Sète, 28 janvier 1917 – Mathilde à Jean

Villa de Suède le 28 Janvier 1917 

Mon aimé, 

Un petit mot ce matin avant de descendre au temple car je ne t’ai pas écrit hier. Descendue de bonne heure pour aller montrer à Berthe notre appartement que je n’ai pu lui monter n’ayant pu trouver les clés à l’endroit indiqué.
Ns avons fini l’après-midi chez tante Jenny [Scheydt] toujours le major Bec[1] bien interessant mais lorsqu’il a entrepris ses idées sur la guerre à venir je n’ai pas voulu entendre. Oui cela a bien le sentiment que cela va être pire que tout et le cœur fait mal.
Il faisait hier un temps de chien, des sommes rentrées et la nuit venue glacée sous des déluges d’eau et aujourd’hui il en est de même.
J’ai accepté pour aujourd’hui à déjeuner chez Mme Néri [née Jeanne Jalabert] son mari [Néri Julien] est mieux, mais ça ne va tout de même pas.
Suzanne Egg [née Schwebel] a du arriver hier. Je veux aussi aller la voir et peut-être veiller chez Mme Thomas-Mazel si sa pauvre fille n’a personne sous la main. Nous l’avons vue aussi hier bien désemparée.
Tout est triste lamentablement.
J’ai prtant bien des sujets de bénir Dieu.
Hier matin la visite de la belle-sœur de Mari [?], retour de Valenciennes avec ses trois gosses. Pauvres petits, tout les ahurit, les chiens, ils en ont peur, ils ne savent pas ce que c’est, on n’en voit plus là-bas. Cette femme pense qu’on ne les aura jamais par les armes ces [mot illisible] là. Ils sont bien les vainqueurs dit elle jusqu’à présent, mais par la famine c’est possible. Tout manque là-bas ; ils n’avaient plus que du riz comme nourriture, parfois quelques haricots, deux sous de lait par jour pr nourrir les enfants, pas d’éclairage. Mais du charbon plus que nous qui commençons à bien en manquer.
A Paris on gèle parait-il, il fait 10 degrés au dessous et peu de charbon. Et la guerre, la guerre. N’as-tu pas froid. Mais tant que tu peux faire du feu de bois.
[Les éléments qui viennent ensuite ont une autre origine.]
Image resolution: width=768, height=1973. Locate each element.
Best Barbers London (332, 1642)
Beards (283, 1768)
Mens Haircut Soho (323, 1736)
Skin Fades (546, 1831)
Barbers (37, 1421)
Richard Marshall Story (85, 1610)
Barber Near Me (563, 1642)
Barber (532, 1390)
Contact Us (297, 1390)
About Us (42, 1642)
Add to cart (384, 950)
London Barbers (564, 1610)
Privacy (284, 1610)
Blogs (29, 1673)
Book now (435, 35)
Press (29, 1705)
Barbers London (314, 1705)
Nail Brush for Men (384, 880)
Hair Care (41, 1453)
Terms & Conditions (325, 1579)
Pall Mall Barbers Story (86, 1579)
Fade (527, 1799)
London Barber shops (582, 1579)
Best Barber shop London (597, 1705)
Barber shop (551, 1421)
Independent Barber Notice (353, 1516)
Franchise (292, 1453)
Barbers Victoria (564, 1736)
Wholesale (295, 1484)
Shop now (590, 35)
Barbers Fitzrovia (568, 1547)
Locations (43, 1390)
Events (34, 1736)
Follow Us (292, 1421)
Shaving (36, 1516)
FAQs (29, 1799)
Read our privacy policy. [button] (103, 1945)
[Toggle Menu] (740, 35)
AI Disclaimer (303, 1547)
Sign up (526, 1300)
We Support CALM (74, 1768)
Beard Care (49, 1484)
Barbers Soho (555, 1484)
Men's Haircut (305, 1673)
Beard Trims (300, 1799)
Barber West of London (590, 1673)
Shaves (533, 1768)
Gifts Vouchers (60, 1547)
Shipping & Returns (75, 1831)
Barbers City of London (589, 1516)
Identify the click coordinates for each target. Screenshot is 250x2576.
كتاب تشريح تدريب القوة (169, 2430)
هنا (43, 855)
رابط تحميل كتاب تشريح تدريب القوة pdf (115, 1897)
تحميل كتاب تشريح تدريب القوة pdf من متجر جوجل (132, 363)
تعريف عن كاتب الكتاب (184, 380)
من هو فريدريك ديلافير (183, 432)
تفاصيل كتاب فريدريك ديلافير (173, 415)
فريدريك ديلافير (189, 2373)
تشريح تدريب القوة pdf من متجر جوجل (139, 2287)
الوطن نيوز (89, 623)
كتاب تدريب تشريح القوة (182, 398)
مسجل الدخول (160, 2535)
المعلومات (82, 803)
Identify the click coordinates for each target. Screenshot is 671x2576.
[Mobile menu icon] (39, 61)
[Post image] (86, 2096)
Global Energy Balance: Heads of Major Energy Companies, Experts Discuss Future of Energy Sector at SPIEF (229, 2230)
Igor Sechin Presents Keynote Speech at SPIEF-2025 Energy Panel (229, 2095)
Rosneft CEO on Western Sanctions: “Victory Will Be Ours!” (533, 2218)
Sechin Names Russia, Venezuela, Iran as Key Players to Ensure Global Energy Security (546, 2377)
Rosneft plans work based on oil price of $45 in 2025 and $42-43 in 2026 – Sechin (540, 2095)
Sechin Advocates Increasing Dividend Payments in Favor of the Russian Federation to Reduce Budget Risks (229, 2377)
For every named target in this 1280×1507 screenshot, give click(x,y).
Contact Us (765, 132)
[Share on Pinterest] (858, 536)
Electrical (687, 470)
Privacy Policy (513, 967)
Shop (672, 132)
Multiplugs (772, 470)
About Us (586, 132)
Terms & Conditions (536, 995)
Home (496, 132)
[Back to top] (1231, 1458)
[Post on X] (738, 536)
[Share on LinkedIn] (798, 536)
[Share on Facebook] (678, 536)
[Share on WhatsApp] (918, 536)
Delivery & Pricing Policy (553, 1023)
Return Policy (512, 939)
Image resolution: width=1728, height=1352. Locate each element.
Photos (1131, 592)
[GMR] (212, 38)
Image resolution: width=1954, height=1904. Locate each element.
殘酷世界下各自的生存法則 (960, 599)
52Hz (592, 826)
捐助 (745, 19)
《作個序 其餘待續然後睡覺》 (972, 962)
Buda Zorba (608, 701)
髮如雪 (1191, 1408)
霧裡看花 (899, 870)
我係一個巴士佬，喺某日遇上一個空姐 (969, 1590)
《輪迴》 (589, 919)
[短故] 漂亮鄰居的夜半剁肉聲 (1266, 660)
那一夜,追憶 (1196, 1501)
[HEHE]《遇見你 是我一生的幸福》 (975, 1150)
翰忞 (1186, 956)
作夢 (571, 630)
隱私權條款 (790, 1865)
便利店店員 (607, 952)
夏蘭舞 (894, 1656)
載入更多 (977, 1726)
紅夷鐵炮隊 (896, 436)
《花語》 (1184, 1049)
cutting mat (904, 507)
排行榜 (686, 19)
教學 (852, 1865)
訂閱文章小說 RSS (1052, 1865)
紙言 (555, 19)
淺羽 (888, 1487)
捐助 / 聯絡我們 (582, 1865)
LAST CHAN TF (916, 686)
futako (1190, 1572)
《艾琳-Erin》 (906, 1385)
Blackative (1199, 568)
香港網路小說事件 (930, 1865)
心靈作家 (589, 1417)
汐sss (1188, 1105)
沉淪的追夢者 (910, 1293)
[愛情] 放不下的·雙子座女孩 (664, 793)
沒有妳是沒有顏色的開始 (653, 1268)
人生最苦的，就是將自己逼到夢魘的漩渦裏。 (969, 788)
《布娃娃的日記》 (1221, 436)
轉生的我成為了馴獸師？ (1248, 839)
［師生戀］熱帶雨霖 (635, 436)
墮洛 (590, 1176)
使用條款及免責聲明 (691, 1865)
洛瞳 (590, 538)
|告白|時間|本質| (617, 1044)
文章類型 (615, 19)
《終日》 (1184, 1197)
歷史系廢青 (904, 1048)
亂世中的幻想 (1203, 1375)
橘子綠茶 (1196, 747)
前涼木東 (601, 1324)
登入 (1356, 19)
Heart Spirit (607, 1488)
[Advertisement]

Que cela dure.
Je t’envoie mes tendresses.
Ta maman
            Rien de toi hier.


 
Théophile Bec
  
Théophile Bec est né le 24 décembre 1868 à Albi (Tarn) de François Bec (1825-1888), domestique, et de son épouse Rose Viguier (1835-1894).
Il accomplit une période de 4 mois d’exercices militaires de novembre 1890 à mars 1891, mais étant fils unique de veuve, il est dispensé du service et il passe dans la réserve en 1895 en tant que médecin aide-major de 2ème classe.
Il s’installe comme médecin à Bourgnounac (actuellement Mirandol-Bourgnounac, dans le Tarn), commune qui compte alors environ 2000 habitants. Le choix de cette bourgade ne s’est pas fait par hasard : sa famille était originaire de Pont-de-Cirou, un hameau à quelques kilomètres.
Le docteur Bec devient maire de Bourgnounac en 1898, alors qu’il n’a même pas encore ses trente ans. Il le restera jusqu’en 1908.
Il se marie le 25 septembre 1900, avec Alida Marie Pauline Ferret, 23 ans, dont le père est pharmacien à Albi.
Bec est mobilisé le 2 août 1914 au 342ème R.I. en tant que médecin aide-major. Le 20 août, le JMO du régiment mentionne la disparition de tout un groupe médical « médecin-major Jouffreau, médecin aide-major Bec, médecins-auxiliaires et infirmiers ». Les circonstances précises de leur disparition sont inexpliquées. « Tout porte à croire, dit le JMO, que personnel et matériel qui avaient quitté leur poste à l’Ouest de Bisping avant le repli du Régt, doivent leur disparition à une fausse direction prise ».
C’est dans ces circonstances que Théophile Bec est fait prisonnier. L’article 9 de la convention de Genève stipulant que les membres du service de santé ne pouvaient être traités en tant que prisonniers de guerre, il est rapatrié le 18 juillet 1915, et affecté au centre d’instruction des mitrailleurs à Frontignan (Hérault) le 27 août suivant.
Quelques mois plus tard, le 20 février 1916, Charles Martin, maire de Montirat, commune située à 7 km de Bourgnounac, communique aux membres de son conseil municipal la demande qu’il adresse au ministre de la guerre : La commune de Montirat étant la plus éloignée de Carmaux souffre beaucoup pour cause d'insuffisance de docteurs, les indigents en sont même totalement privés. Il serait donc urgent de demander à M. le ministre de la Guerre de vouloir bien renvoyer à Bourgnounac le docteur Bec qui est en ce moment mobilisé et affecté à Frontignan (Hérault).
Cette demande n’est visiblement pas prise en considération, puisque qu’un an plus tard, le 28 janvier 1917, le major Bec est toujours à Frontignan, comme en atteste cette lettre de Mathilde à son fils. Bien que ce soit la seule mention de Bec dans la correspondance, il avait visiblement déjà rencontré Mathilde et sa cousine Jenny Scheydt, et Mathilde avait parlé de lui à son fils, comme en atteste la formulation de la lettre « toujours le major Bec bien intéressant ».
Jenny Scheydt (1861-1943) était la belle-sœur d’Ernest Scheydt (1858-1929) lui-même médecin, et qui avait, comme Bec, été maire de sa commune (Sète, à 8 km de Frontignan). C’est sans doute par ce concours de circonstances que Mathilde, qui voyait fréquemment sa cousine, a rencontré le major Bec.
Théodore Bec décède à Albin le 28 février 1855, à l’âge de 86 ans.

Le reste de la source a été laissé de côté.